(Data shown begins)
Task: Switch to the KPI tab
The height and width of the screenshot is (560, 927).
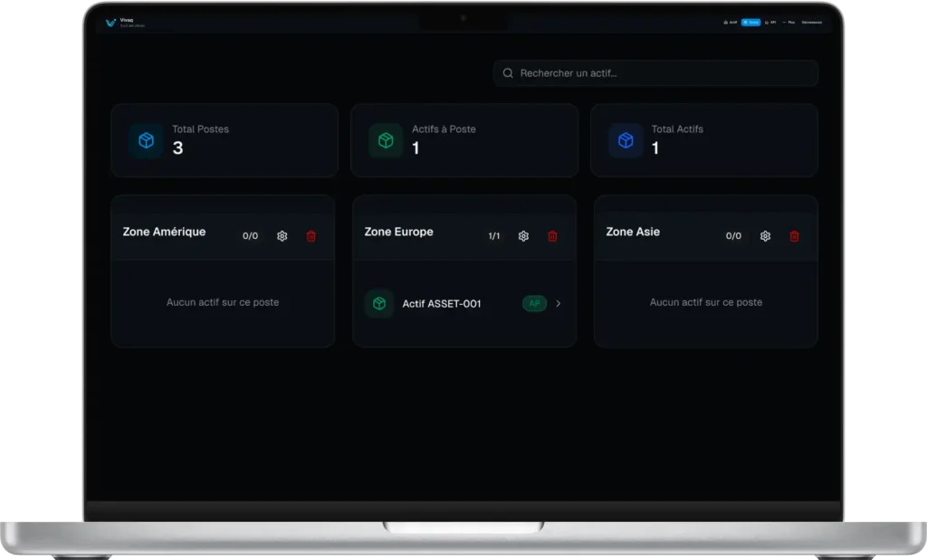Action: 770,23
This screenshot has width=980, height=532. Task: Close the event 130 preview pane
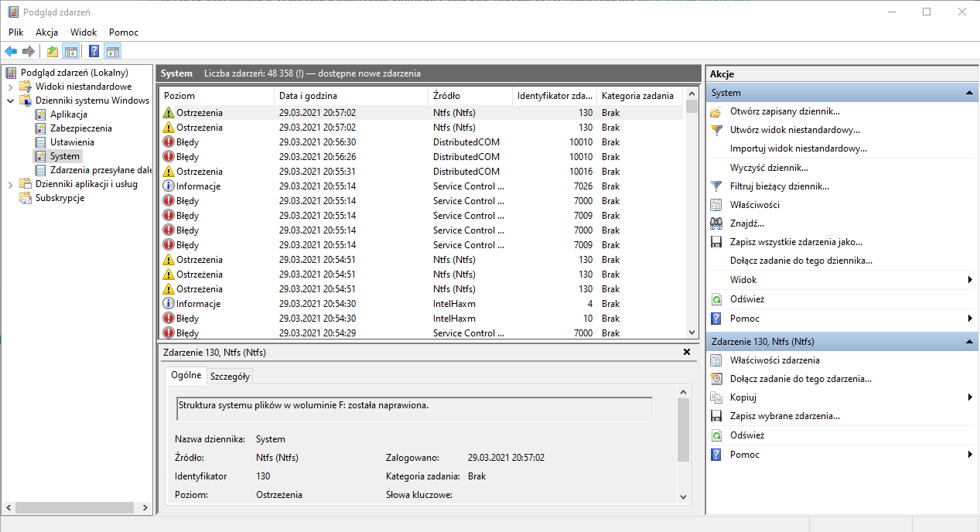pos(687,352)
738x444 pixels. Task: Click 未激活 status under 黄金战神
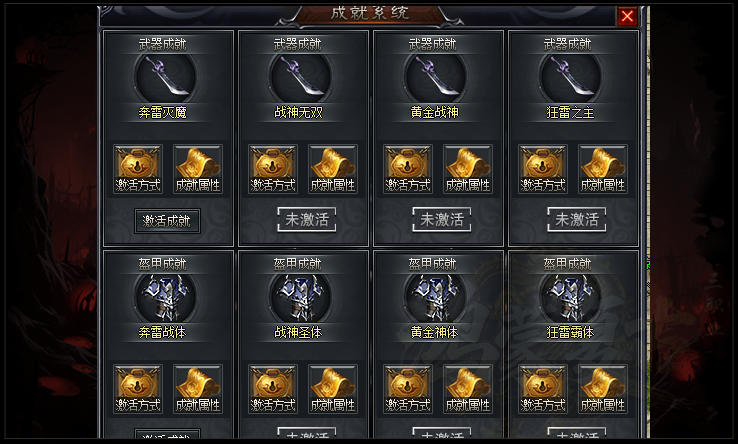(x=442, y=219)
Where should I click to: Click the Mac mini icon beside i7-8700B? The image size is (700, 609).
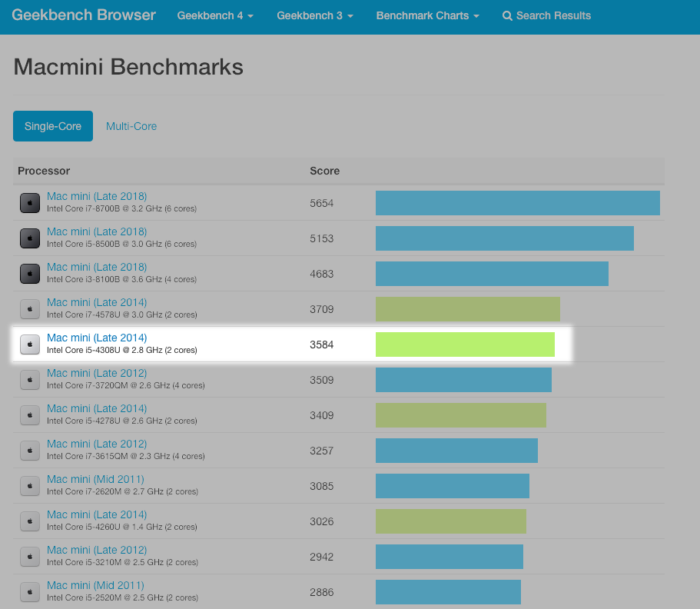click(x=30, y=203)
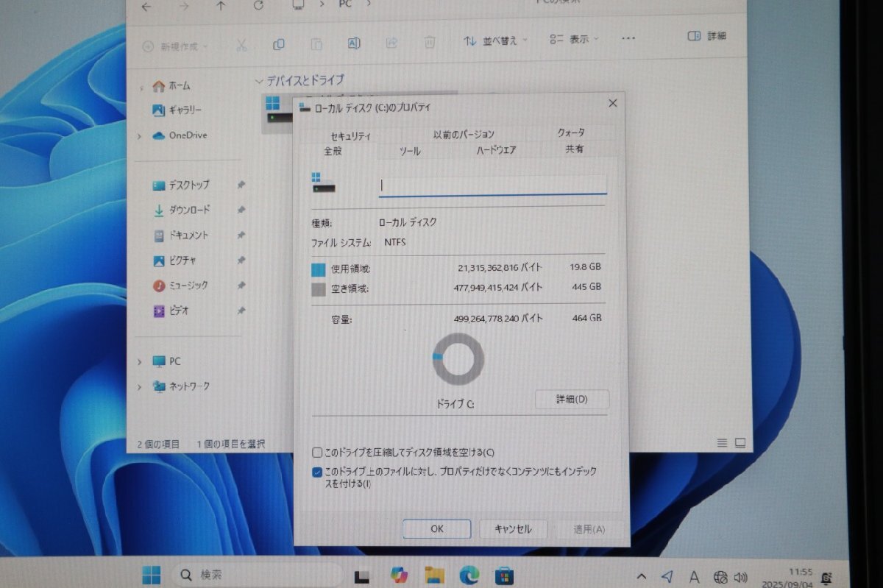
Task: Switch to the セキュリティ tab
Action: tap(351, 135)
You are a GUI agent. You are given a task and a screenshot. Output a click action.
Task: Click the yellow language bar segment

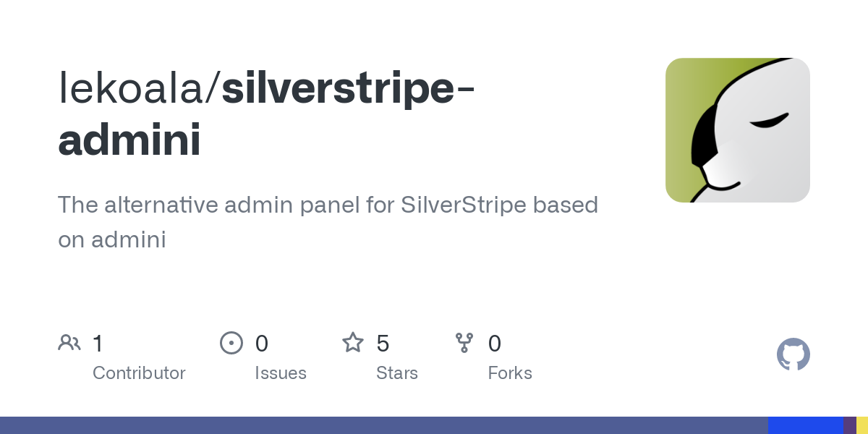point(862,425)
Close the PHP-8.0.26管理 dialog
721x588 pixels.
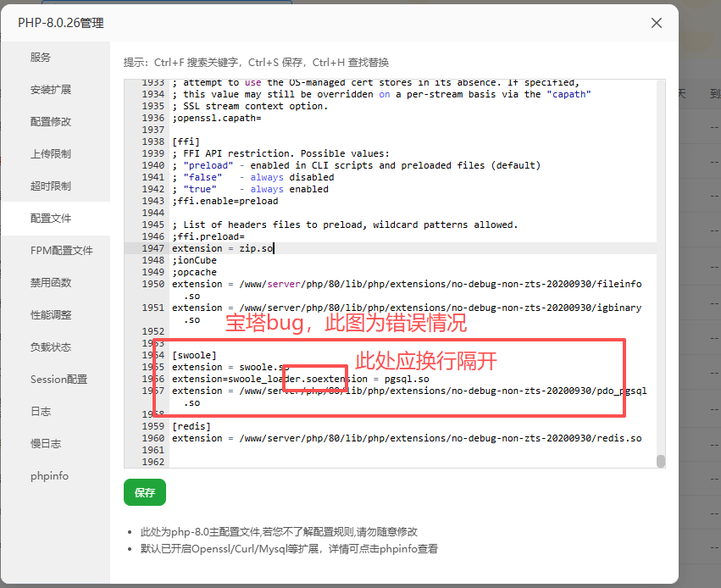[x=656, y=23]
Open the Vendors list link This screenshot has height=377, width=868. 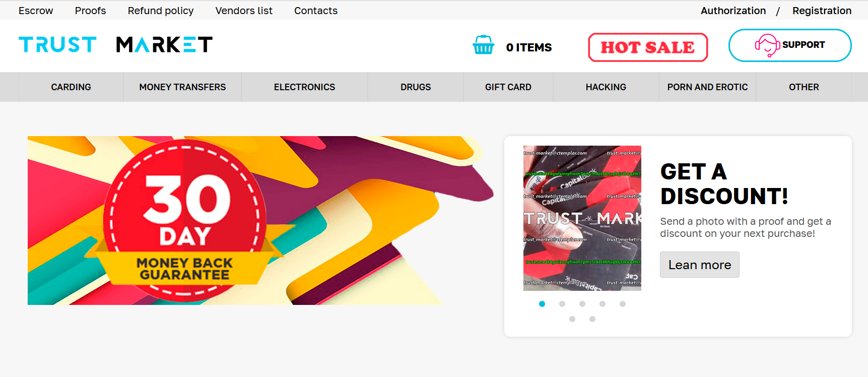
(Data shown ends)
Assignment:
Your copy should consist solely of the lines from the line containing "You are a GUI" through the last line of the records above, reproduced exactly, with the pictures left out.

Result:
You are a GUI agent. You are given a task and a screenshot. Output a click action.
Task: Click the yellow language bar segment

point(862,425)
Close the PHP-8.0.26管理 dialog
721x588 pixels.
[x=656, y=23]
Open the Vendors list link This screenshot has height=377, width=868. 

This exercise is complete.